そろそろかと風呂釜へ薪をくべて火を焚き、紡久が外から土間へ戻ると眠っていたはずの男が縁側に立ち、開け放たれた戸の向こうの暗い庭をただ見つめている。


美しい立ち姿だ。

しかしもう起き上がれたのかと紡久は驚いた。


「昼間は意識なく倒れて寝たきりだったのに、もう歩いたのか」


 紡久の落ち着いた声音に男が振り返る。


 部屋の中は天井の裸電球ひとつのみで薄暗い。しかしこの明かりに慣れた紡久の目はどうという事も無く、男の顔を見返した。


「あ……、あなたが助けてくれたんですか? 俺、途中から記憶が曖昧で」


 早口に喋る男の声がうまく聞き取れない。このような山奥に独りで暮らす紡久の話し相手はもっぱら妖怪たちだけだ、若い人と話すのは久々で紡久の耳が早口に慣れていなかった。


 紡久は少し怯えた様子の体格のいい男へ、ゆっくりとした動作で土間から畳へ上がり近寄る。

庭に湧き出る聖水を飲ませ傷が癒えたとはいえ、身体はまだ本調子ではないはずだ。急に近づき驚かせては可哀想だろう。


 縁側に立っていた男は布団の方へ戻り、紡久が側まで来て膝を折るのを見てからそこへ同じように正座した。

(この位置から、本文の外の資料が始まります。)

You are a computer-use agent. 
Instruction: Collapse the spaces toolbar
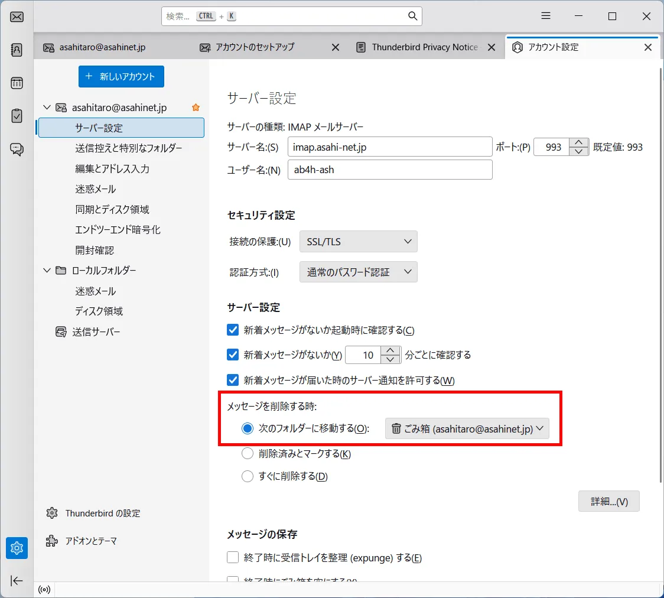pos(17,581)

「山の中で倒れていたところを私が助けた。八十八紡久(やそはちつむぐ)だ。お前、名は?」


「あ、はい。俺は榊信大(さかきしんだい)です、二十一歳です。あの、助けて頂いてありがとうございました」


 言って男、信大はその場で大きく頭を下げる。

自分の名前を名乗れる、頭を下げられる、そんな風を見て取って紡久は内心でほっと安堵した。


 顔を上げた信大の顔をまた見返す。表情は硬いが悪い奴ではなさそうだ。それもまだたったの二十一歳、少し前まで子どもだった者に優しくしてやろうという思いがこみ上げる。

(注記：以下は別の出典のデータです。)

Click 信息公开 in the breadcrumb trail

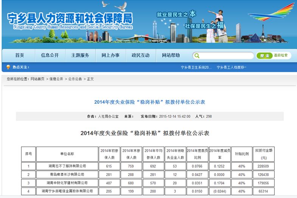pos(56,79)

「では信大、腹ごしらえをしよう。握り飯と漬物と、若い桃の砂糖漬けくらいしか無いが、食べられそうか?」


 言いながら立ち上がり、紡久は食事の準備にと土間へ行き予め用意していたそれらを乗せた皿を一人分の膳へ乗せて持っていく。紡久の分は先に済ませたので、これは信大の物だ。


「ありがとうございます、何から何まですみません」


 その言葉遣いから信大が食事を欲しがっているのを感じ取り、紡久は布団の横に膳を下ろす。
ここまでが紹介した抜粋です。